Different factors can affect the human immune status. The immune system becomes mature at about 20 years in humans, and the immune system function progressively declines after 60 years [14]. Some underlying diseases, such as diabetes, can also affect the function of the immune system. Additionally, the metabolic alterations of patients suffering from obesity and diabetes mellitus (DM) can further affect the differentiation, function, and survival of components of the innate and adaptive immunities [15, 16]. COVID-19 patients with DM or obesity are at higher risk of death and are characterized by a state of chronic and low-grade inflammation because of the impaired innate and adaptive immune responses [17]. COVID-19 candidate vaccines induce a highly potent SARS-CoV-2 neutralizing antibody response [18] and elicit human antibody and TH1 T cell responses [19]. Therefore, we excluded six patients with diabetes, one patient that received the vaccine, five patients under 18, and 28 cases with inefficient data. Finally, a total of 122 patients were enrolled in the present study, the age range was 20–59 years, and included 38 mild and 84 moderate patients.

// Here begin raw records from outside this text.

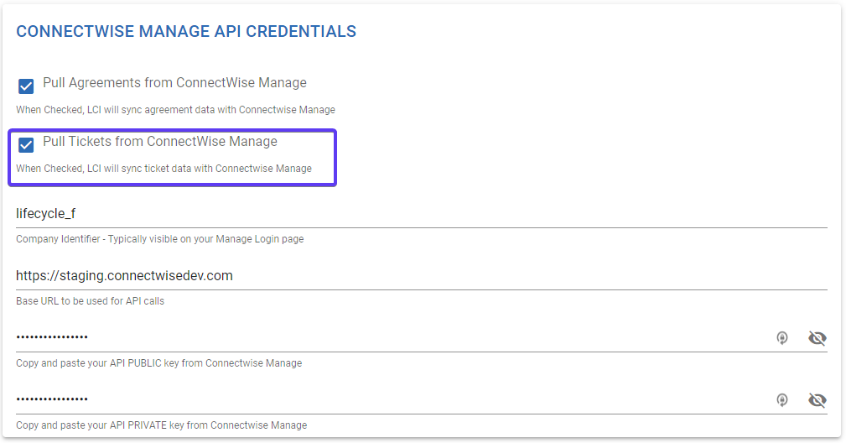Screen dimensions: 846x443
Task: Click the agreement data sync helper text
Action: (175, 110)
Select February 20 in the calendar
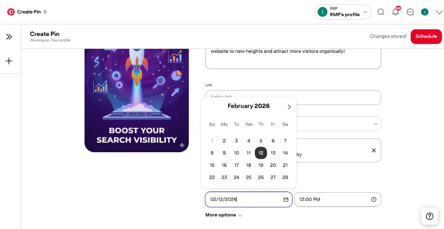The image size is (444, 229). [273, 165]
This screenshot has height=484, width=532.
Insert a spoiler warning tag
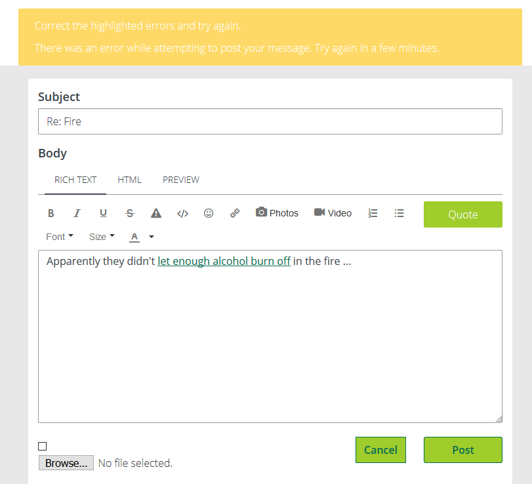click(156, 213)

In these cases, mild COVID-19 patients were younger than moderate ones (P < 0.001). Cough and fever were the most common respiratory symptoms, but hyposmia was detected in 23.68% of mild and 1.09% of moderate cases (P < 0.001). The LYM and CD8+T cell counts were statistically different between the two groups, consistent with previous studies [20, 21]. Similar to many other viral infections, an increase in specific IgM in the acute phase followed by an increase in specific IgG at later phases has been observed in the course of COVID-19 [14]. An early increase in IgM followed by the development of IgG is a normal expected antibody response [9]. In the present study, the daily increase rates of IgM and IgG were also calculated using data from dynamic antibodies from 62 patients. The daily increase rates of IgM and IgG were 38.42% (CI 28.22–48.61%) and 24.90% (CI 0.23–29.58%), respectively. The correlation analysis showed that the NPD was not related to the levels of specific IgM and IgG at admission and their daily increase rates. Thus, the levels of specific antibodies against the virus varied between cases. Additionally, we focused on the NPD of nonsevere COVID-19, which was 20.49 (CI 17.50–3.49) days in the whole group and did not differ between the two groups. The correlation analysis showed that LYM, T cells, CD4+T cells, and CD8+T cells presented a linear correlation with NPD. Meanwhile, the dynamic T-cell subtypes presented an increasing trend in 20 COVID-19 cases. Hence, we demonstrated that LYM and T cell subtypes were dominant in the response of the new coronavirus.

However, our study also has some limitations. First, we did not observe the dynamic changes of specific antibodies and T-cell subtypes. Second, the postdischarge immune status of COVID-19 patients was not further assessed in the follow-up. Third, some immunological indicators, including cytokines, were not observed due to limited conditions.

In summary, the identification of specific IgM and IgG for COVID-19 is necessary, but their levels and daily increase rates might vary between cases. Moreover, the NPD presented a linear correlation with LYM, T cells, CD4+ T cells, and CD8+ T cells. Hence, more attention should be paid to these indexes in the clinic. Our current findings provided a deeper insight into the disease's pathogenesis and might help in the precise therapeutic strategy for each COVID-19 patient.